The second one, which is also, I think, structural and important, is that when we started, we would take a finished MP4 video and we would start running our AI in it. And what we found is a lot of these videos with creators has these like, you know, overlays, half the screen is taken with like a game or a chessboard, text all over the place. And if you give that to the AI, it's like, whoa, what happened to the depth of field? It's like, oh, so what we did is we started integrating into the publishing tools, right? Adobe Premiere, Final Cut Pro, stuff like that. So that we can undo all the messiness and look at the original video and be able to insert for 10 or a 100x the amount of time you would be able to, if you only got the finished MP4 asset.

Vivek: Right. 

Omar: So those are kind of the two innovation lines we're going down, end to end AI animation and integration into workflow. And because of that, it may be the first opportunity for somebody who's manipulating an editing tool to have monetization power. 

Vivek: Yeah, that's right. I think the interesting thing is like the first point you made, right? People still, I don't think fully understand how important human in the loop workflows are going to be. Like to your point, you want to give controls all the way back to the creator because you want them to guide. How the AI is supposed to help them in their work, right? That's another interesting observation, at least from our experimentations we've done in, in this space.

Tom: I don't know if we could identify a more consequential issue for the engineering of AI applications, just. Period. Stop. Right? I mean, human in the loop workflow, end to end. How do you intertwine AI and make it seamless and, and, and sensible for the user? That's, that's the heart. It's not lower down the stack seed to anthropic and open AI. And if, if, if you're going to go off and start a, a foundational models business from scratch today, good luck with that. But the, the, the bigger opportunities are, are further up the stack and really center on this issue. Hey! A quick question here. It's fascinating, Omar, because you, you kind of left AdTech, Martech for a spell with your prior build out and now you're back, right? What's, what's that like? What's it like coming back to, uh, these old huts? 

Omar: It's so nice. You know, it's like the, the Voicea was great because the AI company and my, you know, when I was in grad school, I started work on AI. So I had a passion to go back to that and my timing was like so lucky. And so that's what Voicea was.
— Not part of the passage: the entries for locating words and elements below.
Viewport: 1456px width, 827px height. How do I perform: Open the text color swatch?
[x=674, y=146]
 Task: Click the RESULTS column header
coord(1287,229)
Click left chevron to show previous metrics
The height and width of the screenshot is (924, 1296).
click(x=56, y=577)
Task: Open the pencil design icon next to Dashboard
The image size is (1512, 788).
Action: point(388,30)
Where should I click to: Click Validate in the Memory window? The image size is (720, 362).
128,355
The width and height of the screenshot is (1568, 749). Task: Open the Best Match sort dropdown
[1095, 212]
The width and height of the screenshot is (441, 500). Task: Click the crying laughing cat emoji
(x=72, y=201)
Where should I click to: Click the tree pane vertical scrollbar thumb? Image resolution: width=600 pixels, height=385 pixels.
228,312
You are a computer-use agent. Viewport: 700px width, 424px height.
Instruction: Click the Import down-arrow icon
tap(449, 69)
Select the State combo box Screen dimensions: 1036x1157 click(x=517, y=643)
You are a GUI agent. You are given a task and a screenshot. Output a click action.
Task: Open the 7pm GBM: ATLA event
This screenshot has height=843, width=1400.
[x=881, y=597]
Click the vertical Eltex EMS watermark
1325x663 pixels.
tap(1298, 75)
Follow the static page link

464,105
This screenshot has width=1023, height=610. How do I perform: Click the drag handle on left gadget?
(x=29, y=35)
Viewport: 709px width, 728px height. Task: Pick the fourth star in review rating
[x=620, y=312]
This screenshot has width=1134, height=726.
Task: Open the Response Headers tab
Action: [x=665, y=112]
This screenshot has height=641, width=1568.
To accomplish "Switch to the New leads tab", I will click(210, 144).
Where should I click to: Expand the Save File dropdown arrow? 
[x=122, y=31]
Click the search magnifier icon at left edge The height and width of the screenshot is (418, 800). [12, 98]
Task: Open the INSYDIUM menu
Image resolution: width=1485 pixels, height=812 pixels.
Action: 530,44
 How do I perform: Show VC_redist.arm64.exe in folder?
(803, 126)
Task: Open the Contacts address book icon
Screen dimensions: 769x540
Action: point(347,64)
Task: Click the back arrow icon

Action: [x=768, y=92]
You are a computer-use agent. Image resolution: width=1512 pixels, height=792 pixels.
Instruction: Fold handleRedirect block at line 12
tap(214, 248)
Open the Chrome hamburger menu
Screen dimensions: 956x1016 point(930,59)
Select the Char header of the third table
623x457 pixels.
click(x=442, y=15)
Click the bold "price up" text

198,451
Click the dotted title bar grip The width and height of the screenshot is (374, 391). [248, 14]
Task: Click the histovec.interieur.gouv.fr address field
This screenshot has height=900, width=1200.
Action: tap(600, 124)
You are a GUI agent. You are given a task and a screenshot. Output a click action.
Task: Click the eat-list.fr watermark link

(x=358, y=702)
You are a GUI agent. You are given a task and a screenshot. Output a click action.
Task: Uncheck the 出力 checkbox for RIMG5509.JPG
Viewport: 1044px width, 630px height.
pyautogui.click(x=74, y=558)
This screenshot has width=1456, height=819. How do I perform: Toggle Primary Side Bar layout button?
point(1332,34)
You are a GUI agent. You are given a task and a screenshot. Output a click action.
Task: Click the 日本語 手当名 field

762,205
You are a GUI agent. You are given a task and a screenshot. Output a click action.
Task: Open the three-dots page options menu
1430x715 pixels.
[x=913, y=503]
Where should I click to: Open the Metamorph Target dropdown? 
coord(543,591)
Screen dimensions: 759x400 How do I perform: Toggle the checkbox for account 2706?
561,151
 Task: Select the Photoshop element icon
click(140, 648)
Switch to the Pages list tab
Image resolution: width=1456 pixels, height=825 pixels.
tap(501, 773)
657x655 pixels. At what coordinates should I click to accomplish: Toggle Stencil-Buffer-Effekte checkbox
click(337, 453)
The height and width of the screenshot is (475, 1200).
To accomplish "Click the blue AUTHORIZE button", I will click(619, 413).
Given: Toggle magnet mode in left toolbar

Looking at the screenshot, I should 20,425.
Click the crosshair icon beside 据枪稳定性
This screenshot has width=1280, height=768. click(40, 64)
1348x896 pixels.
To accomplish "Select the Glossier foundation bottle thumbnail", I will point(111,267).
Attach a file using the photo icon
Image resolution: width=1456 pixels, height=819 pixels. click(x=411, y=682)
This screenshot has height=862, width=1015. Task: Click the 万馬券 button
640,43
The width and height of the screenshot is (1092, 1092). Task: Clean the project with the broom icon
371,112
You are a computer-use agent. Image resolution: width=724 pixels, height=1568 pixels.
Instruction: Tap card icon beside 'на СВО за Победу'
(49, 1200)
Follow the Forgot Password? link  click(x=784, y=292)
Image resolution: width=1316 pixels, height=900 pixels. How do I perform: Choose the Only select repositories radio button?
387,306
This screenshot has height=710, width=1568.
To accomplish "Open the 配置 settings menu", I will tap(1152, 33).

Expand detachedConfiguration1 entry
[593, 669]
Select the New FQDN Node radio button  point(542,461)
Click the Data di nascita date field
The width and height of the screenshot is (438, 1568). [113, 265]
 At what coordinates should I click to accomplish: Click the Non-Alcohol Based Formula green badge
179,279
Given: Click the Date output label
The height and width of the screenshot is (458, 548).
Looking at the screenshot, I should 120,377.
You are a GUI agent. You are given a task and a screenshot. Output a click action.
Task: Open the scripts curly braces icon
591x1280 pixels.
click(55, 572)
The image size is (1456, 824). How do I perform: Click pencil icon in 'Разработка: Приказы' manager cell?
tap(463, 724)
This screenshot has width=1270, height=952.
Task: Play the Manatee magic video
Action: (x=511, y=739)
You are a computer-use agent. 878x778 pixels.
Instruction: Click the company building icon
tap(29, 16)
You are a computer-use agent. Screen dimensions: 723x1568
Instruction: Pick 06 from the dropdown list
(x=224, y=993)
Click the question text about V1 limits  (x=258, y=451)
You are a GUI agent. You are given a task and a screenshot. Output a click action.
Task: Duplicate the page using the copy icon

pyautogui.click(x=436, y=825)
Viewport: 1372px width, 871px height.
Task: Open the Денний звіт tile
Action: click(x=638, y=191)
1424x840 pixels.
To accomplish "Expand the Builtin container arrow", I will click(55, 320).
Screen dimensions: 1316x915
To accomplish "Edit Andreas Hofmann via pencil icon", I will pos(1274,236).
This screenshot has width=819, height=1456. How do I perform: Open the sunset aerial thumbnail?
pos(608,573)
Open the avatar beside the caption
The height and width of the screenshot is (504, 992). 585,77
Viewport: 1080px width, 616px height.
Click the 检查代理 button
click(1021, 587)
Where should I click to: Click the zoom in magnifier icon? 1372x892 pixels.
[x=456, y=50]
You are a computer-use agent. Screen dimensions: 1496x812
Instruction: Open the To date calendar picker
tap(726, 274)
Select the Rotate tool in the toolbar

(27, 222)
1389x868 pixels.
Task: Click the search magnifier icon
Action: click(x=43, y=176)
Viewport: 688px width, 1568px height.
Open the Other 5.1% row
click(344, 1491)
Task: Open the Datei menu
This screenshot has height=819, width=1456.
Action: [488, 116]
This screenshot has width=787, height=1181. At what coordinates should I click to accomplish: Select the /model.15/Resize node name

What Rembrand allows me to do is like, unite my boat to passions where I learned, you know, the, the depth of what I know about this domain in the marketing, uh, ecosystem, but still be able to do what I consider, you know, fun, which is AI doing the boat together is great. And going to industry events now, it's like going to cheers. It's like, you know, you know, everybody, you know, some of the people know you. It's like, it's, it's so much fun. Like that human element was, was just great. 

Vivek: That's awesome. 

Tom: They're happy to see you. 

Omar: Thank you. 

Vivek: Omar, it's been a real pleasure having you here. This is, thank you so much for the dialogue and it's, it's all the stories and everything. Thank you for being with us. 

Tom: Superb hang. Wonderful, Omar. 

Omar: Thank you, Tom. It's awesome to, to just, you know, hit, hit the ping pong back and forth with you guys. We should, we should just keep this up, uh, uh, uh, after the show too. So thank you. 

Tom: We'll hook that up for certain. Thank you, Omar. Thank you to our listeners.